■ **TASK ITEM**: The records appear below. Set down exactly each line from the one that contains "Task: Expand Review dispute from Nov 1 row" through the last, both included.

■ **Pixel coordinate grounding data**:
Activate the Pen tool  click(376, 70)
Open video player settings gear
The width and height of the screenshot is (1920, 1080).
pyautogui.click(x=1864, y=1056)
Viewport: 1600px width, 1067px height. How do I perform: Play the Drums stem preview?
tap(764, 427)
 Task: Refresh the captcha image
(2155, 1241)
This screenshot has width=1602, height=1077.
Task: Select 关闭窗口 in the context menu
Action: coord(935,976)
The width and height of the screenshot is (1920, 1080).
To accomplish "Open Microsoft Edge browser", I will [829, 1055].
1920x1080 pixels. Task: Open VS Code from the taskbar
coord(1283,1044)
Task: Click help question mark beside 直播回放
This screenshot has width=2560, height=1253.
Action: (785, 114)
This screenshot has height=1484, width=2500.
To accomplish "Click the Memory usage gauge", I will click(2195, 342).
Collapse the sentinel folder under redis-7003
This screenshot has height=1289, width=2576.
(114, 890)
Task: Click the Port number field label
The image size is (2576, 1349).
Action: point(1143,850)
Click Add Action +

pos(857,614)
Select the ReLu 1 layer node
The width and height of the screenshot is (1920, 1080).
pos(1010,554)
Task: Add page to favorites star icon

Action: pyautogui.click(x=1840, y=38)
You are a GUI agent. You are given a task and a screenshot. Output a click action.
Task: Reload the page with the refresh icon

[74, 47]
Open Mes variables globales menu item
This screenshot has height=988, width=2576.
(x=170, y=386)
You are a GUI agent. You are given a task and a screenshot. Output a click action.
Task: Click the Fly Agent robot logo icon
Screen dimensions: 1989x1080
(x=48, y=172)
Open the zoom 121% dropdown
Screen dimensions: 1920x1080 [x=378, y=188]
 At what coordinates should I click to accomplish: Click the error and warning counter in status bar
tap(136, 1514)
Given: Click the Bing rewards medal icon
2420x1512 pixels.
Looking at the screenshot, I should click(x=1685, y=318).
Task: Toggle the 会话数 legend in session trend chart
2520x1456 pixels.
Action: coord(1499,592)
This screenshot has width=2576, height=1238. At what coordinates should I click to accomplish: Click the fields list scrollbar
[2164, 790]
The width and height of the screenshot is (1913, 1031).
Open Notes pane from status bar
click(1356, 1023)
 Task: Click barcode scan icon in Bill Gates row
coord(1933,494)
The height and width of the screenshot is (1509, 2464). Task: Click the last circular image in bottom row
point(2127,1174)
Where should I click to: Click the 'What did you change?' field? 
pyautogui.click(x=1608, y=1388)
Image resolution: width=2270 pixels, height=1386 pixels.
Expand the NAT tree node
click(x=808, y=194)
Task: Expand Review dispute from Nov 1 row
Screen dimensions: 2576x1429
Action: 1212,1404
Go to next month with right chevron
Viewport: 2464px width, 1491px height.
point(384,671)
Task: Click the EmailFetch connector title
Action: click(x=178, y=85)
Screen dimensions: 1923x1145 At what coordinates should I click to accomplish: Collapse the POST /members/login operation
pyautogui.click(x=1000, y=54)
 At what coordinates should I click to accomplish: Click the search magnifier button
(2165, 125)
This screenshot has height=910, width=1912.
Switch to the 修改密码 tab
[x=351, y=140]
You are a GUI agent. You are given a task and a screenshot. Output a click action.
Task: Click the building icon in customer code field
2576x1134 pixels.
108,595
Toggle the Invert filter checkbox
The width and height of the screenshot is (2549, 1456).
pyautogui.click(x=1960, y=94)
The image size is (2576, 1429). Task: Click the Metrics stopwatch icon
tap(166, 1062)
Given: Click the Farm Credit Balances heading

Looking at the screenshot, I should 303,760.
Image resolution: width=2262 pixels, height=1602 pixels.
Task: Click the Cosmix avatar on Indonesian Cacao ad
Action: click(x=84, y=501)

■ **WORKED SOLUTION**:
Task: Expand Review dispute from Nov 1 row
Screen dimensions: 2576x1429
Action: 1212,1404
Go to next month with right chevron
Viewport: 2464px width, 1491px height.
point(384,671)
Task: Click the EmailFetch connector title
Action: click(x=178, y=85)
Screen dimensions: 1923x1145 At what coordinates should I click to accomplish: Collapse the POST /members/login operation
pyautogui.click(x=1000, y=54)
 At what coordinates should I click to accomplish: Click the search magnifier button
(2165, 125)
This screenshot has height=910, width=1912.
Switch to the 修改密码 tab
[x=351, y=140]
You are a GUI agent. You are given a task and a screenshot. Output a click action.
Task: Click the building icon in customer code field
2576x1134 pixels.
108,595
Toggle the Invert filter checkbox
The width and height of the screenshot is (2549, 1456).
pyautogui.click(x=1960, y=94)
The image size is (2576, 1429). Task: Click the Metrics stopwatch icon
tap(166, 1062)
Given: Click the Farm Credit Balances heading

Looking at the screenshot, I should 303,760.
Image resolution: width=2262 pixels, height=1602 pixels.
Task: Click the Cosmix avatar on Indonesian Cacao ad
Action: click(x=84, y=501)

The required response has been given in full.